RADARSOLO.COM – Penyerang Australia, Mitch Duke sempat digeruduk netizen usai melontarkan ungkapan kontroversial mengenai tradisi "Tanah Airku" yang dilakukan Timnas Indonesia usai pertandingan.
Dalam laga kedua Grup C putaran ketiga Kualifikasi Piala Dunia 2026 zona Asia yang mempertemukan Timnas Indonesia dengan Australia, anak asuh Shin Tae-yong secara luar biasa mampu menahan imbang Socceroos.
Skuad Garuda, berhasil menahan gempuran serangan tim langganan Piala Dunia. Sehingga bisa meraih hasil imbang dengan skor 0-0 alias tanpa gol.
Bagi Timnas Indonesia, hasil itu luar biasa dan tak sedikit yang merayakannya. Sementara untuk Australia, hasil tersebut membuat mereka terpukul dan malu karena secara level, kedua negara sangat jauh berbeda.
Kekecewaan itupun diungkapkan oleh Penyerang Australia, Mitchell Duke. Bahkan Ia sampai menyindir Timnas Indonesia pada sesi wawancara pascalaga di Stadion Utama Gelora Bung Karno, Senayan, Jakarta, Selasa (10/9/2024).
Kebetulan, saat sesi wawancara berlangsung, Timnas Indonesia sedang melakukan tradisi berkumpul melingkar di tengah lapangan dan menyanyikan lagu "Tanah Airku".
Penyerang Australia itu menilai aksi tersebut merupakan momen perayaan Garuda menahan imbang Socceroos.
"Mereka bernyanyi sekarang, mereka jadi gila. Itu maksud saya, mereka merayakan hasil imbang seolah-seolah itu adalah sebuah kemenangan," ucap Mitch Duke seperti dikutip dari Youtube Football Australia.
"Kami harus bersiap-siap untuk mengalahkan tim seperti itu dan itu tergantung kami. Kami harus benar-benar bekerja keras," tambahnya.
Komentar pemain yang membela klub Jepang Machida Zelvia ini pun menuai kontroversi.
Para netizen Indonesia yang tak terima dengan komentar tersebut menggeruduk akun media sosial penyerang Australia berusia 33 tahun tersebut.
Mereka marah karena sang striker menyebut momen sakral itu sebagai perayaan Timnas Indonesia.
Padahal, lagu 'Tanah Airku' yang dinyanyikan suporter dan pemain setiap akhir laga sudah melekat dengan Timnas Indonesia senior maupun timnas kelompok umur dan perempuan dalam beberapa tahun belakangan.
Menyanyikan lagu 'Tanah Airku' pun sudah menjadi tradisi dan momen sakral, bukan sebatas perayaan yan bergantung pada hasil.

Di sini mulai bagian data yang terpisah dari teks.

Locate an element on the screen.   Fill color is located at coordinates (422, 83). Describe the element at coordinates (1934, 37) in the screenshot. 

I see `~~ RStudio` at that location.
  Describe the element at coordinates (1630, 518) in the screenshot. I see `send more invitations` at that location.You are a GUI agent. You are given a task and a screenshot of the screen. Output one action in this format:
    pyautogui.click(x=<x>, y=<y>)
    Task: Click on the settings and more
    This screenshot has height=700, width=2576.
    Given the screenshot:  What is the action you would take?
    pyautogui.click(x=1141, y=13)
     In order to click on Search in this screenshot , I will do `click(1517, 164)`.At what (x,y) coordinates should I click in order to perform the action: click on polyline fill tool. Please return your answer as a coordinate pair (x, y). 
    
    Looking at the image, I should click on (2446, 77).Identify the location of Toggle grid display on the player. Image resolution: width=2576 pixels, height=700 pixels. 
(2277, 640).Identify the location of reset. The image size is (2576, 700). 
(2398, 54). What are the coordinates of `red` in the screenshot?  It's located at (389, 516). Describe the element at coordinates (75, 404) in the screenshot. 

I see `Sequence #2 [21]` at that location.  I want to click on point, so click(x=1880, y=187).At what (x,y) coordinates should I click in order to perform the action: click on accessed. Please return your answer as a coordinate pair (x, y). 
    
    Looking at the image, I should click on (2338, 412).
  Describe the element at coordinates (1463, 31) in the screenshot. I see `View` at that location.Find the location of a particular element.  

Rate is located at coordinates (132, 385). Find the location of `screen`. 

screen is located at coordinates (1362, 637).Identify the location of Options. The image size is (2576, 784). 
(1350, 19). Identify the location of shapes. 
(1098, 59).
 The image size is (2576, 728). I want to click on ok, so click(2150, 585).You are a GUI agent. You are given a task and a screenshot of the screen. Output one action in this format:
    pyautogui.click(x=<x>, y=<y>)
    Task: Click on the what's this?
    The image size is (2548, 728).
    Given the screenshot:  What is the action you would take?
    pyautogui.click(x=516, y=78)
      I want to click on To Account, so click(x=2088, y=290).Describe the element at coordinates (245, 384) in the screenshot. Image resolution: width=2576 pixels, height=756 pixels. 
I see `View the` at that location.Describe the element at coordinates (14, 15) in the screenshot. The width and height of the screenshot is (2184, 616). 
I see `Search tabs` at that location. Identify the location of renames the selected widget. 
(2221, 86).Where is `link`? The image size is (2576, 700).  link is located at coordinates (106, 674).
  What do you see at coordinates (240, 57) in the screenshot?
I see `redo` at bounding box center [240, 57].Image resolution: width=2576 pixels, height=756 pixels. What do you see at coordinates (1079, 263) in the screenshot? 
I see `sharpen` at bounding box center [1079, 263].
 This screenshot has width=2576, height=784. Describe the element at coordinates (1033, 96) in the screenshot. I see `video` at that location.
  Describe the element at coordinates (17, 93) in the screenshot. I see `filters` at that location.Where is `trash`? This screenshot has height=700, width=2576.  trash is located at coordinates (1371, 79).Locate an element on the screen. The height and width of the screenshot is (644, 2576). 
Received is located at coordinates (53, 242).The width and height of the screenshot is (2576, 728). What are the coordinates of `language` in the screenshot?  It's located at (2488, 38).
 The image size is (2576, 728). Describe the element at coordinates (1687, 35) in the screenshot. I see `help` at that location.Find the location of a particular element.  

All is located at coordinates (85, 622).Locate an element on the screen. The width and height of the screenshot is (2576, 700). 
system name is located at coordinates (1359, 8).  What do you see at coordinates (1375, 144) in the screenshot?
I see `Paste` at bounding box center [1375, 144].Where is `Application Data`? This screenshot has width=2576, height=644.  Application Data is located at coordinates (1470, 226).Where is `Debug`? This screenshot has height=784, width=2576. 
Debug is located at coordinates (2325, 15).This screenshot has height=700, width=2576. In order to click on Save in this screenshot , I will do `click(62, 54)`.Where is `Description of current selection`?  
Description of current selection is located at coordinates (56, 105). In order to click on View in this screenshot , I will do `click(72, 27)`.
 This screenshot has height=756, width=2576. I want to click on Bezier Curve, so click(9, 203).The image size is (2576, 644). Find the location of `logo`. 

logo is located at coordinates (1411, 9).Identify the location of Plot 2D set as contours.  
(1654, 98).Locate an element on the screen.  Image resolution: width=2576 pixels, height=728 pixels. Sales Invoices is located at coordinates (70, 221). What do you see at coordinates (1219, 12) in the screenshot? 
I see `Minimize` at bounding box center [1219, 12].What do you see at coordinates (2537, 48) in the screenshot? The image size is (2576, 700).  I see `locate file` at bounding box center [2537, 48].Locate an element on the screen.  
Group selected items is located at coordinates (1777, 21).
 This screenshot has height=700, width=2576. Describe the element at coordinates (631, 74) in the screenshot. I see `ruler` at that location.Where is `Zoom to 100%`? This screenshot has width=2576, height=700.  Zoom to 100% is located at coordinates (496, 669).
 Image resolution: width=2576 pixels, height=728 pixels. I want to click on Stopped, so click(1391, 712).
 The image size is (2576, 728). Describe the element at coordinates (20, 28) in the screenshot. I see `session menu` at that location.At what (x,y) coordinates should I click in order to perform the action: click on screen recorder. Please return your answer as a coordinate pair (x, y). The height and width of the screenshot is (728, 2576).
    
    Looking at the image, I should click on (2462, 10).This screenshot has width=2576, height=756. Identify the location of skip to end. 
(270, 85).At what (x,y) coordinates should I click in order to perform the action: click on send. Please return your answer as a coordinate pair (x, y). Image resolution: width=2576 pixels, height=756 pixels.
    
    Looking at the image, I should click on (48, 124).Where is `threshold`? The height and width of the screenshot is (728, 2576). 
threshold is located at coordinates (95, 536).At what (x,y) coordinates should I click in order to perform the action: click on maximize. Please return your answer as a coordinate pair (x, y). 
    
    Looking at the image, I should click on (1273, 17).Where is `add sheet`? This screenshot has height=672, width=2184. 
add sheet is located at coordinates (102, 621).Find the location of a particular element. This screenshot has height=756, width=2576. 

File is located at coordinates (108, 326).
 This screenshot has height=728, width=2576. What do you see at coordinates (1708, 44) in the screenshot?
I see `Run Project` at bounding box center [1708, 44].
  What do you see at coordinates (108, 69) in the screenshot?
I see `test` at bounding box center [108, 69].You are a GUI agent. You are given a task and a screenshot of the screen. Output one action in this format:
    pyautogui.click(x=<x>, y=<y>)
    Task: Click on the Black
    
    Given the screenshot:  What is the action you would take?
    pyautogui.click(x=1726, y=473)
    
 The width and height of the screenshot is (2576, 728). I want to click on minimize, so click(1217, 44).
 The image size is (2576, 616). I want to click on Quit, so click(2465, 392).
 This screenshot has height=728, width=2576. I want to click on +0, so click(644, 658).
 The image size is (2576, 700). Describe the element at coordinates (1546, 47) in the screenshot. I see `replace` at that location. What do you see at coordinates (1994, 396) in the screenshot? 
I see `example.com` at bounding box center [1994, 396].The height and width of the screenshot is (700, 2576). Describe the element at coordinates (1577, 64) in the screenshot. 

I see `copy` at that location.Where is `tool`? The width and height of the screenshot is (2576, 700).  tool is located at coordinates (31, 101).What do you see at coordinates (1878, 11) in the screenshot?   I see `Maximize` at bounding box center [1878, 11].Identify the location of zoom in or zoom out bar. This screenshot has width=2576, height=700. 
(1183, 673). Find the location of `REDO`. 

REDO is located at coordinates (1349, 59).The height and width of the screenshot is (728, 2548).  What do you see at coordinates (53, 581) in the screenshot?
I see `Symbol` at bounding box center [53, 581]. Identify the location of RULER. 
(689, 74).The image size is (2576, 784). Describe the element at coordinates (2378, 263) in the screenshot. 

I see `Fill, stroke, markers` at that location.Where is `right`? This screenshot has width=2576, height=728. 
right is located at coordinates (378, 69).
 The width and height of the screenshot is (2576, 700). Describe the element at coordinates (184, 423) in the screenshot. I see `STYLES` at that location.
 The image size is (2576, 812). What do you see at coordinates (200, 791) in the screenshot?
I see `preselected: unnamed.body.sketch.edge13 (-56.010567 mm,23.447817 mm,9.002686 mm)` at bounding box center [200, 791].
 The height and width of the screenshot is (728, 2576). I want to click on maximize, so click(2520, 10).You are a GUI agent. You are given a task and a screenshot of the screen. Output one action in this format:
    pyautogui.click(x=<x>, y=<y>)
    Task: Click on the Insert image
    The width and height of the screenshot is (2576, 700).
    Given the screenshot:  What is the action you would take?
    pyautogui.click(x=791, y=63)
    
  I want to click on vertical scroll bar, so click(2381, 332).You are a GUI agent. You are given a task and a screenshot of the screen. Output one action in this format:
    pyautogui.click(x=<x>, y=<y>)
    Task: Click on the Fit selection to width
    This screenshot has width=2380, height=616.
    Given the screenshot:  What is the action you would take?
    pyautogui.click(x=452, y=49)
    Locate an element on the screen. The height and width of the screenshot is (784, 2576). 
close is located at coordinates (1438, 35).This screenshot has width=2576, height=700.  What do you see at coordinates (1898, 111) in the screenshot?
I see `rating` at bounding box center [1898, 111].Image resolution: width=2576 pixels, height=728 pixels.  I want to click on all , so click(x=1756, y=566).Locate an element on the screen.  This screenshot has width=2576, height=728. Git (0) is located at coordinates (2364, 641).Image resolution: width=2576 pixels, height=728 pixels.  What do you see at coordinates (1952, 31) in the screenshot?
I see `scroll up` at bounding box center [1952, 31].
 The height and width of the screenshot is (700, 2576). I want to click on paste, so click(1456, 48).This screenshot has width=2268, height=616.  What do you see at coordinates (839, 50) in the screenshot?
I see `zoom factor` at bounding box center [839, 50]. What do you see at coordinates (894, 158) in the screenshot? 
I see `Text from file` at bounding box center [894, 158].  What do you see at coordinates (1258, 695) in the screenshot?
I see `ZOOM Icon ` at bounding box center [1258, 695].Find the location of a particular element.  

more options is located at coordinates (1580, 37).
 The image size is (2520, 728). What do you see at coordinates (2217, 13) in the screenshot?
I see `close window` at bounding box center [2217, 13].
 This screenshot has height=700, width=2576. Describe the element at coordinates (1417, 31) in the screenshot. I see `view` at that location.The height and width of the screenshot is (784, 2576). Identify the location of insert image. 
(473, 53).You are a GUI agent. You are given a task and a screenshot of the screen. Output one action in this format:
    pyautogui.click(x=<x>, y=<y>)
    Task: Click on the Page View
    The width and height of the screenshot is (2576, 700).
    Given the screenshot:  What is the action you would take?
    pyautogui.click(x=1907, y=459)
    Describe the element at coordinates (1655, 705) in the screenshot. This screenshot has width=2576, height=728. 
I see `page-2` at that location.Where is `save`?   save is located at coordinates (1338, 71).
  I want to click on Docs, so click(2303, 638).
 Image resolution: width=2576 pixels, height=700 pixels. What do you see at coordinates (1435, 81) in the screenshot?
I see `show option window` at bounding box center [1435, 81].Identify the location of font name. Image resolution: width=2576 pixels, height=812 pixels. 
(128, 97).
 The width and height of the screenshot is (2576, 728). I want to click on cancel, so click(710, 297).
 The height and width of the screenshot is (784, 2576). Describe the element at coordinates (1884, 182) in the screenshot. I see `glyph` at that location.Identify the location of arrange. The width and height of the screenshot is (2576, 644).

Nyanyian itu sudah dianggap sebagai bentuk apresiasi penonton dan suporter atas perjuangan pemain di lapangan.
Mitch Duke pun akhirnya muncul lagi dan meminta maaf. Dia menyampaikan permohonan itu melalui akun media sosial Instagramnya, @mitchellduke pada Kamis (12/9/2024) pagi.
Mitch Duke mengaku tidak bermaksud menghina atau menyindir Timnas Indonesia. Dia berdalih ucapan itu muncul karena rasa frustrasinya Australia gagal meraih kemenangan.
"Hanya ingin meminta maaf atas komentar saya kelar pertandingan. Saya bukan berarti tidak menghormati orang-orang Indonesia, saya hanya frustrasi dengan hasilnya dan tidak tahu apa yang harus dilakukan ketika menang, imbang, atau kalah," tulis Mitch Duke.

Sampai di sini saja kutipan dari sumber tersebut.